**Task item**
When you retype the records that follow, keep each word as it is and drop any pictures.

**Source data**
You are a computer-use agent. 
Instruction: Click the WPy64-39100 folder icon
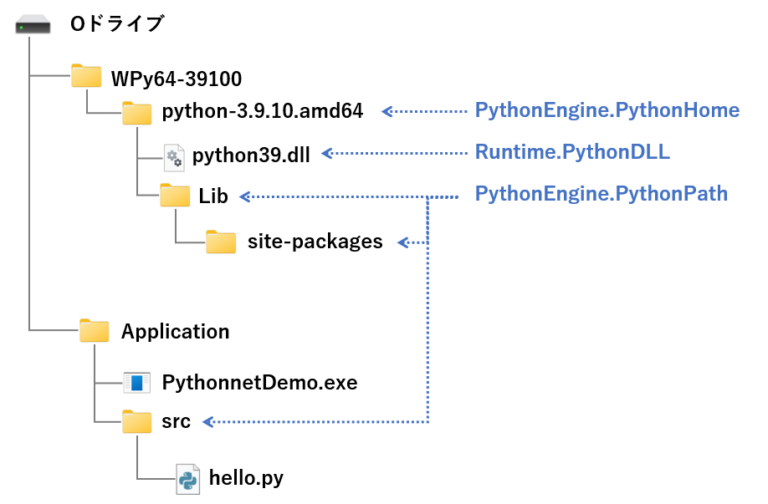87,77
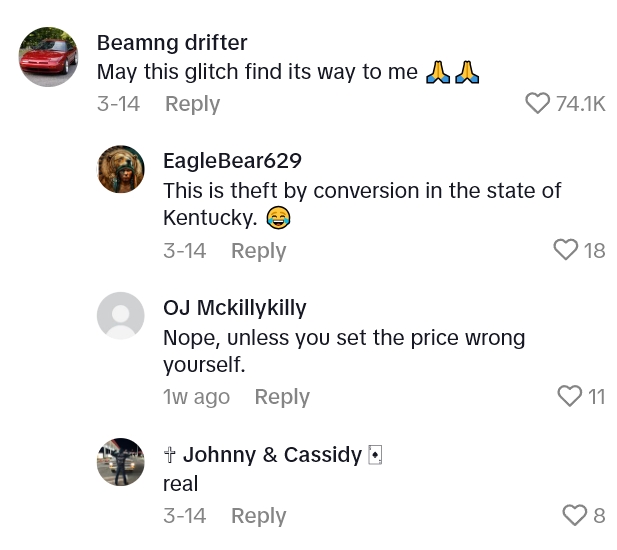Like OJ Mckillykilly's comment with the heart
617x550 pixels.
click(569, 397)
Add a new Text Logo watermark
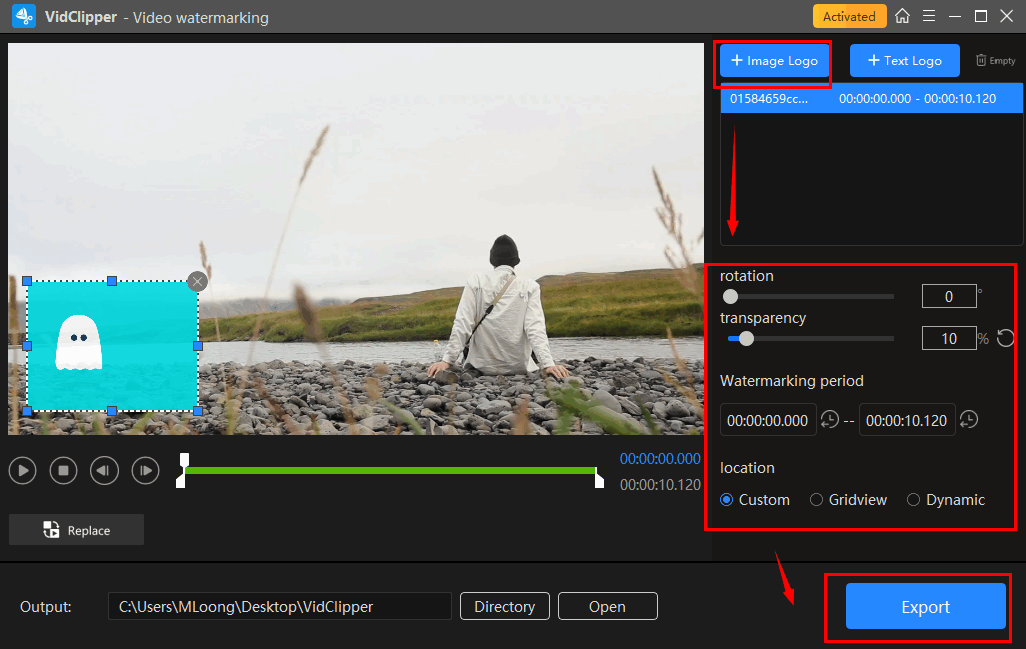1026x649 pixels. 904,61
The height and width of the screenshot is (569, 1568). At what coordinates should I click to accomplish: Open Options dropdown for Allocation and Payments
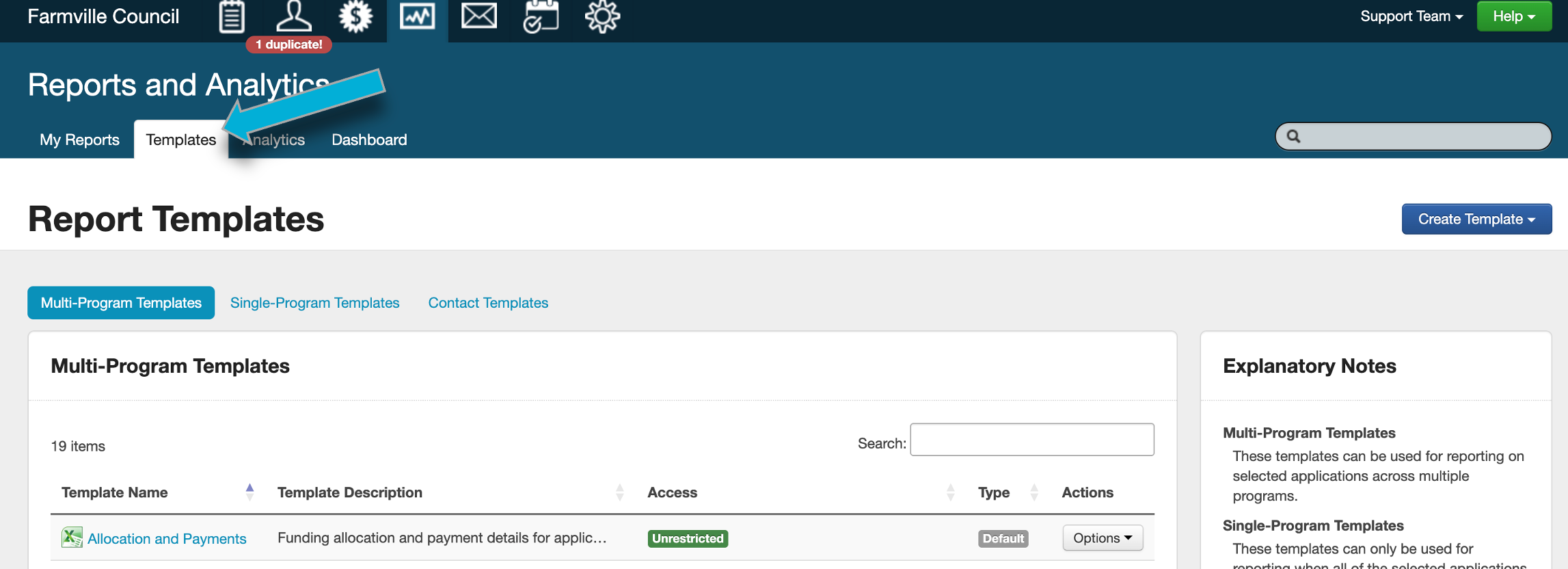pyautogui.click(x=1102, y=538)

**Answer section**
You are a computer-use agent. 
Instruction: Click the WPy64-39100 folder icon
87,77
Like OJ Mckillykilly's comment with the heart
617x550 pixels.
click(569, 397)
Add a new Text Logo watermark
1026x649 pixels. 904,61
The height and width of the screenshot is (569, 1568). At what coordinates should I click to accomplish: Open Options dropdown for Allocation and Payments
pyautogui.click(x=1102, y=538)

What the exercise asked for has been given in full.